Hi @Stephanie3467 ,
This is an extremely dismaying situation and totally feel for you. I am unaware of any method to remove a review UNLESS the guest broke a house rule and the review was written in a retaliatory way. Here's some general feedback:
- as mentioned previously, you can respond to the review. I would respond with exactly the type of explanation you made above. Obviously, don't accuse the guest but simply pointing out that the review before and after was good, you had contact with the guest during the reservation and nothing of this came up and you would most certainly have taken steps to address had you known. Upon checkout your cleaning team/whoever did not note any unusual smells or cleanliness issues. The review response is for future guests not this past guest, so re-assuring the future guest is important.

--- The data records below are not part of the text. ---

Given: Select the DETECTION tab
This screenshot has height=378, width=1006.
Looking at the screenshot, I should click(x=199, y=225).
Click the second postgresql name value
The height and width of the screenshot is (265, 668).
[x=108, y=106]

- the review mentions neighbor dogs and as mentioned previously, I would investigate what is going on here and how it impacts guests. If the dogs are regularly urinating near your home in an area that a guest has to walk past this would cause an odor that you would need to address.
- if you haven't already, you could reach out to this past guest and ask for some additional insight. It can be very instructive to understand. If something was called out, take steps to remedy. I once had a guest map every ding that they found in the home. Our home isn't especially dinged up, this was extreme on her part, but instructional nonetheless. I then took care of every ding possible, which we were doing generally speaking but just at our pace and started to use a better scratch cover for the floor (we have wood floors and they are in very good shape but do have wear as they are 20 years old).
- it may also be possible to ask this guest to remove their review or ask them to adjust the star rating to something less damaging and perhaps more suitable to their experience. I believe this is possible but can only be done by the guest. So you would have to appeal to a fairness factor here that might be calibrated differently for this person for some reason.
- and finally if you don't already do this type of messaging, add something along these lines: check in message that includes reaching out for any issues with the home including cleanliness, better instructions, help finding something, a local recommendation and share/reshare all the ways to contact you so it is handy. Another message we use for our stays of more than 3 days is a 'how's it going' message that asks if they are settling in and reiterates all of the above. Granted, you could do all of this, hear from the guest on unrelated issues and still end up here.